Llama-3.1-FoundationAI-SecurityLLM-Base-8B Technical Report
Paul Kassianik, Baturay Saglam, Alexander Chen, Blaine Nelson, Anu Vellore, Massimo Aufiero, Fraser Burch, Dhruv Kedia, Avi Zohary, Sajana Weerawardhena, Aman Priyanshu, Adam Swanda, Amy Chang, Hyrum Anderson, Kojin Oshiba, Omar Santos, Yaron Singer, Amin Karbasi
TL;DR
Foundation-Sec-8B presents a cybersecurity-specialized LLM built on Llama 3.1-8B, achieved via continued pretraining on a curated cybersecurity corpus.

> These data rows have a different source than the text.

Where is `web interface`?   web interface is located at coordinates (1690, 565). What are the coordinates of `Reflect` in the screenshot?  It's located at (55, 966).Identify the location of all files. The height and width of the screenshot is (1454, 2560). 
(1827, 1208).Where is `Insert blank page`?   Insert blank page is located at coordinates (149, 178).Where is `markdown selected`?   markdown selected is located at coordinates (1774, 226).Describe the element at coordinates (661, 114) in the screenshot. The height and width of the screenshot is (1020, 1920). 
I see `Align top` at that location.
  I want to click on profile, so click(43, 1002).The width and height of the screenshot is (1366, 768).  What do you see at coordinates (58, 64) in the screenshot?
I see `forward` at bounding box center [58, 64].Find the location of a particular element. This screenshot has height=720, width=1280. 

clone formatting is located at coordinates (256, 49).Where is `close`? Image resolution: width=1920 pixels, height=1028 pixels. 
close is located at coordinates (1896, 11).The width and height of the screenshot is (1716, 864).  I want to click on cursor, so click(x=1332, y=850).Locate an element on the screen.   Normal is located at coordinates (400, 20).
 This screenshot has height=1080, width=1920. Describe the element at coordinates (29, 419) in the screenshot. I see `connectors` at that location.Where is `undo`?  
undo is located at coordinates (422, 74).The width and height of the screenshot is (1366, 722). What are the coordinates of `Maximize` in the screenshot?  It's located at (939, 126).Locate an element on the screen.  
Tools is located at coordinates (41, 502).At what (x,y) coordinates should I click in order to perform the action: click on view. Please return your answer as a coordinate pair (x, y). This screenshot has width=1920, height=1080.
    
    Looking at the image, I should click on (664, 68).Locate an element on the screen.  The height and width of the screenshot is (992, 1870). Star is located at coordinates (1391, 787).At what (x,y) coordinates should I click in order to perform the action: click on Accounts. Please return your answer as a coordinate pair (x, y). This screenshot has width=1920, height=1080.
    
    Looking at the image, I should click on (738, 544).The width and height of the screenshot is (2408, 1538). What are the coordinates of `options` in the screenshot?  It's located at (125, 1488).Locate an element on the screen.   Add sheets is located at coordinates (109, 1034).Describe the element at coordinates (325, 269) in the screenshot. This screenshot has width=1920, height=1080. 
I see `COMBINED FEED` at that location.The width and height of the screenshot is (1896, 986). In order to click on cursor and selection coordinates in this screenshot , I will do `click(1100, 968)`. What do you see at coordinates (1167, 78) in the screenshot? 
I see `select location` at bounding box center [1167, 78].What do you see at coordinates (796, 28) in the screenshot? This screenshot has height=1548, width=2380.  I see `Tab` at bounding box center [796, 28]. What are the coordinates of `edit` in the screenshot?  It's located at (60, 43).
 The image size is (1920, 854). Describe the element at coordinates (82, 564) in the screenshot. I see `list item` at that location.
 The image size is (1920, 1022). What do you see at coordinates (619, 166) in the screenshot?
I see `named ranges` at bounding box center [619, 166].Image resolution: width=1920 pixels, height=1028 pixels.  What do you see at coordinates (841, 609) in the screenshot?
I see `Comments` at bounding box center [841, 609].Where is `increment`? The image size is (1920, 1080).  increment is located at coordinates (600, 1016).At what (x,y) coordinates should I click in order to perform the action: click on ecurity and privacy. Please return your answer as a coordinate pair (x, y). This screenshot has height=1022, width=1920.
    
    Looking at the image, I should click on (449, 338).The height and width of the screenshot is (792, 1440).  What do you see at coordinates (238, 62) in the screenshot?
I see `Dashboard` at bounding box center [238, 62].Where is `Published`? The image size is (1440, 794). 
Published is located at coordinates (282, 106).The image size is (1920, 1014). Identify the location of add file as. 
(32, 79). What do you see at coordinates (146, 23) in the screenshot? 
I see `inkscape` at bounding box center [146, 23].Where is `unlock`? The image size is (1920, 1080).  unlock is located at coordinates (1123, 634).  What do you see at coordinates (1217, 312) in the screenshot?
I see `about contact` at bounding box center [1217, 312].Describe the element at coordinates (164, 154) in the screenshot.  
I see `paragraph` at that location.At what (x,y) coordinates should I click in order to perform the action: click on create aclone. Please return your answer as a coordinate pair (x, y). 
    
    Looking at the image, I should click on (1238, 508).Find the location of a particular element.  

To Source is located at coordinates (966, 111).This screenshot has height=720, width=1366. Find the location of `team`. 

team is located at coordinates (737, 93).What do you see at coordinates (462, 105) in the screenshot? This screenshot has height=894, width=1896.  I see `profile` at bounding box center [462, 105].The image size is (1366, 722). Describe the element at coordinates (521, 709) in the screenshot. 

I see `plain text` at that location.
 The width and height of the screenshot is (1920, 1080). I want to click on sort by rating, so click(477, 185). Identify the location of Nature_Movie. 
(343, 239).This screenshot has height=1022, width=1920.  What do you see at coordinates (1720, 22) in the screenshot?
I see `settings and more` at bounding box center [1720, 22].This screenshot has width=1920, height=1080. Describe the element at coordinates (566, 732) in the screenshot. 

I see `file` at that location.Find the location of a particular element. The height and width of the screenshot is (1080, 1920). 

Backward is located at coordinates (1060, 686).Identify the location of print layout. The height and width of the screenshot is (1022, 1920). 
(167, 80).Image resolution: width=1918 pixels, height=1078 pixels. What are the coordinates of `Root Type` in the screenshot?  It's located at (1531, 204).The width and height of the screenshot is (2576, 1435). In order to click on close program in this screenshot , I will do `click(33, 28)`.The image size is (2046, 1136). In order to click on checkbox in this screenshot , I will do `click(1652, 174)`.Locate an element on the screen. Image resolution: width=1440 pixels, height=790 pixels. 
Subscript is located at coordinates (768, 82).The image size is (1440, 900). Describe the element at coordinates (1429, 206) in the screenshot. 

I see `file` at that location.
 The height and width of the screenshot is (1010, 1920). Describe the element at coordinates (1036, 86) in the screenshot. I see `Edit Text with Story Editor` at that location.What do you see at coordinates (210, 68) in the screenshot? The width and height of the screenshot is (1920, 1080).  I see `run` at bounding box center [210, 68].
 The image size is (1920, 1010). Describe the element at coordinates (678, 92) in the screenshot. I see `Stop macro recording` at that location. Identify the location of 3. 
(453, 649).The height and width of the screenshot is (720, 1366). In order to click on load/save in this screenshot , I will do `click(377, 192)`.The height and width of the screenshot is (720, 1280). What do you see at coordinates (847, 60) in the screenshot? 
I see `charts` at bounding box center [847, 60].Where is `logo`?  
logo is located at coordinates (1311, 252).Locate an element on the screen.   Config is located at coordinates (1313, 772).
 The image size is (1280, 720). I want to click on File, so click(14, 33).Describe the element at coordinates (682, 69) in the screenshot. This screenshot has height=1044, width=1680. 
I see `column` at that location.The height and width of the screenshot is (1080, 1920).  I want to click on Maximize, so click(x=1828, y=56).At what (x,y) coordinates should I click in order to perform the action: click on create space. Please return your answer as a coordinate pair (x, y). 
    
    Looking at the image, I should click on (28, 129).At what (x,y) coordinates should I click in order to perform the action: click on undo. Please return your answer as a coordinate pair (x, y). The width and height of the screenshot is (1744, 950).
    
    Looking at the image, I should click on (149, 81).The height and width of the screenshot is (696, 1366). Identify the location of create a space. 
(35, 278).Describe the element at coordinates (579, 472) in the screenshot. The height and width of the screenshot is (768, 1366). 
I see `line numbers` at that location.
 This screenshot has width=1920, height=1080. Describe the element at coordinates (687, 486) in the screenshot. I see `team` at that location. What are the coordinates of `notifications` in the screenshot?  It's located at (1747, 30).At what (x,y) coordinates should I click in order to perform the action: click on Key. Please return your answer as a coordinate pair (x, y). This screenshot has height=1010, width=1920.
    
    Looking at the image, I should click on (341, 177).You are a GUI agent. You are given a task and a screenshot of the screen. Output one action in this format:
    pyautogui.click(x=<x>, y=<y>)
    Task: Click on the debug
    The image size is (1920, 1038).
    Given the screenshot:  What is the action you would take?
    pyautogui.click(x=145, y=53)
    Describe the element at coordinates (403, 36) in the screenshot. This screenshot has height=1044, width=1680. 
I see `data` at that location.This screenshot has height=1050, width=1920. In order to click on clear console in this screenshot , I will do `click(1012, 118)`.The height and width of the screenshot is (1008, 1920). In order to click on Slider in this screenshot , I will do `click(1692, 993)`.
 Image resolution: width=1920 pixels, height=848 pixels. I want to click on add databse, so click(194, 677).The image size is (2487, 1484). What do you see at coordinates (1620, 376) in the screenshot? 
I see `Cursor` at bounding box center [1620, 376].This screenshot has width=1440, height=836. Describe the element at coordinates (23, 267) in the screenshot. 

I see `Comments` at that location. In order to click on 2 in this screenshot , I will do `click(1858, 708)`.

It demonstrates competitive performance against larger models on CTI-focused benchmarks (CTIBench, CyberMetric, SecBench) while preserving general knowledge on MMLU, and shows practical utility in SOC automation, threat modeling, and security engineering enablement. The work provides public checkpoints to accelerate adoption and emphasizes that domain-aware pretraining can enable smaller models to approach or match larger, general-purpose LLMs in domain-specific cybersecurity tasks. Together, these results highlight the value of targeted data curation and continued pretraining for deploying effective defense-oriented LLMs at modest parameter scales.
Abstract
As transformer-based large language models (LLMs) increasingly permeate society, they have revolutionized domains such as software engineering, creative writing, and digital arts. However, their adoption in cybersecurity remains limited due to challenges like scarcity of specialized training data and complexity of representing cybersecurity-specific knowledge. To address these gaps, we present Foundation-Sec-8B, a cybersecurity-focused LLM built on the Llama 3.1 architecture and enhanced through continued pretraining on a carefully curated cybersecurity corpus. We evaluate Foundation-Sec-8B across both established and new cybersecurity benchmarks, showing that it matches Llama 3.1-70B and GPT-4o-mini in certain cybersecurity-specific tasks. By releasing our model to the public, we aim to accelerate progress and adoption of AI-driven tools in both public and private cybersecurity contexts.